*BRIEF 1*
Duplicate the listing from the line containing "Given: Open the hair category bubble" through the line containing "873x1000 pixels. [x=103, y=744]", including both of those lines.

— Begin SELECTED TEXT —

I know this isn’t XBox. It’s wrong to think of Barack wasting Somalian Pirates that way. But, is there merit to me enjoying watching a pirate meeting his demise? At the hands of Barack? With a butt dangling from his lip and an assault rifle trained on a Somalian Pirate’s skull? Someone call EA Sports. Or Disney. Whoever has the rights to toasting Somalian Pirates of the Somalianbean.
I’m sorry. But that shit would be tight. Obama should market this electronic “nerdgasm” and stimulate the economy even right-wing bloggers could not resist. Yes. I mean, they could always use the Larry Craig Avatar if not happy with Barack. Did I mention Pirates! comes with a virtual reality kit! The realization of our master plan. Of His Plan. The universe can be brainwashed overnight. Groovy.
We set the mind control devices not only in TV sets, but in Playstation 3’s and XBOX 360’s. Yeah. Before you know it, Barack is Emperor of the Galaxy. All because of a Pirate!. Barack is a bad muthu… shut your mouth!

— End SELECTED TEXT —
— Begin DATA LINES —

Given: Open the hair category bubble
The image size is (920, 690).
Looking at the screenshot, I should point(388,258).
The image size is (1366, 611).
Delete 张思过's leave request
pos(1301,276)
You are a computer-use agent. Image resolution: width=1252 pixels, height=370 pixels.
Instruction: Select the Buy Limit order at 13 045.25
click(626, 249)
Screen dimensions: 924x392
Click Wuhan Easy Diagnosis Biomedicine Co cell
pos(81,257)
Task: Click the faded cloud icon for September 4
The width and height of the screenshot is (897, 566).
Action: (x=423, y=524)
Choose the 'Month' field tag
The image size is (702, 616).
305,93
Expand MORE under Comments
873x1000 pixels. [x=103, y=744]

— End DATA LINES —
— Begin DATA LINES —

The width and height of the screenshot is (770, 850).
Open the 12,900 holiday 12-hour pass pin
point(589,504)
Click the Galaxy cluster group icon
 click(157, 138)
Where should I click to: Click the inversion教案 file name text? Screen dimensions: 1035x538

— End DATA LINES —

*BRIEF 2*
Using the text about Barack and the Somalian pirates, state whether each statement agrees with it, and support each yes or no with the deciding words quoted from the text. (a) The mind control devices were placed in game consoles as well as in TV sets. (b) Pirates! comes with a virtual reality kit. (c) The writer suggests that someone call Nintendo.

*CORRECT OUTPUT 1*
Given: Open the hair category bubble
The image size is (920, 690).
Looking at the screenshot, I should point(388,258).
The image size is (1366, 611).
Delete 张思过's leave request
pos(1301,276)
You are a computer-use agent. Image resolution: width=1252 pixels, height=370 pixels.
Instruction: Select the Buy Limit order at 13 045.25
click(626, 249)
Screen dimensions: 924x392
Click Wuhan Easy Diagnosis Biomedicine Co cell
pos(81,257)
Task: Click the faded cloud icon for September 4
The width and height of the screenshot is (897, 566).
Action: (x=423, y=524)
Choose the 'Month' field tag
The image size is (702, 616).
305,93
Expand MORE under Comments
873x1000 pixels. [x=103, y=744]

*CORRECT OUTPUT 2*
(a) Yes: "We set the mind control devices not only in TV sets, but in Playstation 3’s and XBOX 360’s."
(b) Yes: "Did I mention Pirates! comes with a virtual reality kit!"
(c) No: "Someone call EA Sports. Or Disney."